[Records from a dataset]
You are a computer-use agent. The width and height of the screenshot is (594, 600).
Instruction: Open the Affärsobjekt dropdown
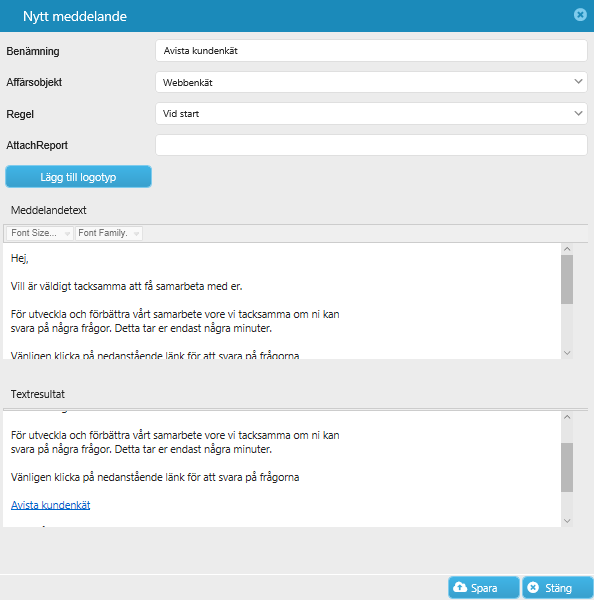[371, 82]
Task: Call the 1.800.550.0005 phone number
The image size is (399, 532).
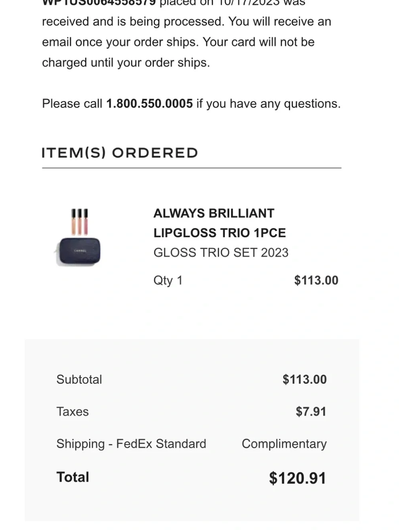Action: coord(149,104)
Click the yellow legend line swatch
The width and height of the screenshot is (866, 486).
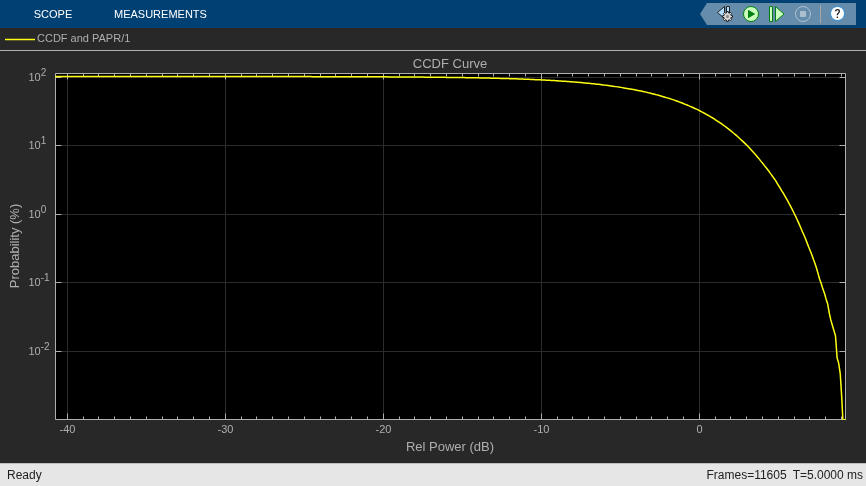pyautogui.click(x=19, y=39)
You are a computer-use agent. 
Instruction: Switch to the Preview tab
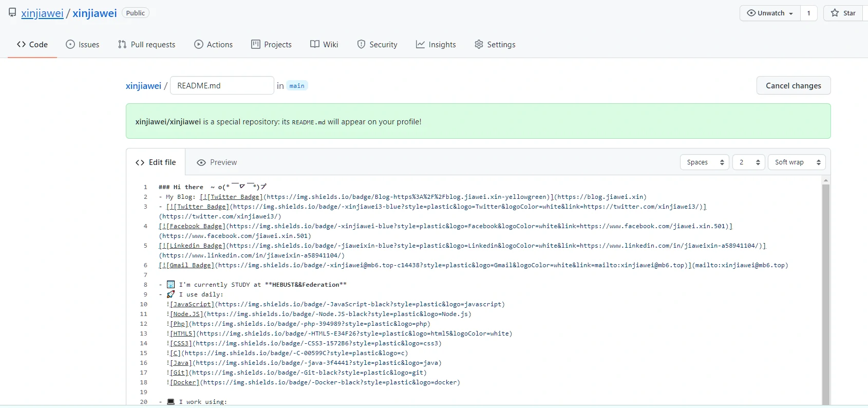coord(217,162)
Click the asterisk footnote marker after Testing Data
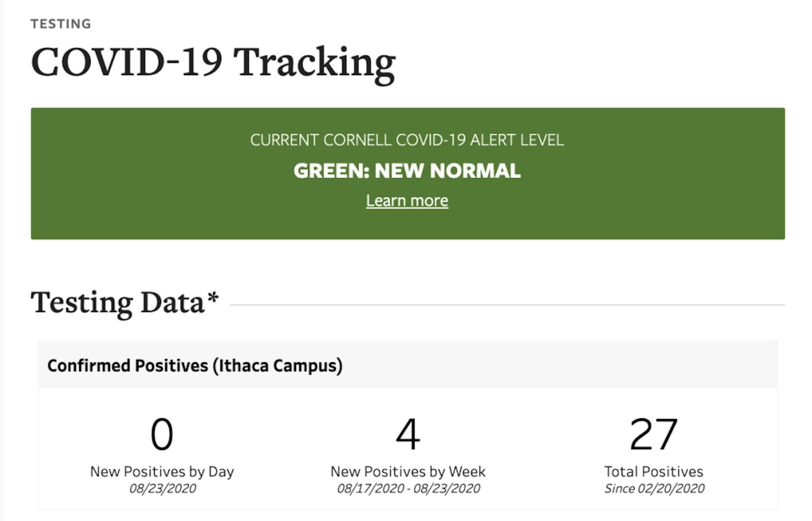Screen dimensions: 812x521 213,298
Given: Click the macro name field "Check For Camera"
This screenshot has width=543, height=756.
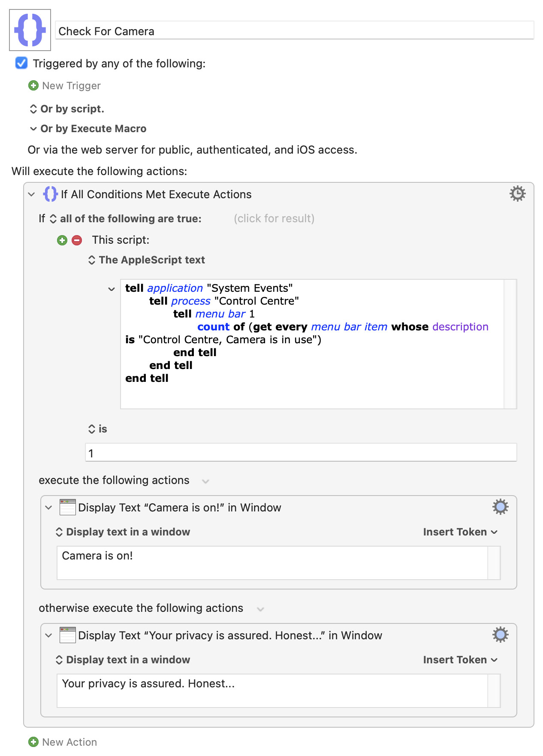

What the task requires: Starting at the line with "The image size is (399, 532).", write out every line exactly through the final line of the records above, both included, and skip the pictures.

Response area:
The image size is (399, 532).
Action: coord(149,104)
Click the yellow legend line swatch
The width and height of the screenshot is (866, 486).
pyautogui.click(x=19, y=39)
You are a computer-use agent. 
Instruction: Switch to the Preview tab
coord(217,162)
Click the asterisk footnote marker after Testing Data
Screen dimensions: 812x521 213,298
Given: Click the macro name field "Check For Camera"
This screenshot has width=543, height=756.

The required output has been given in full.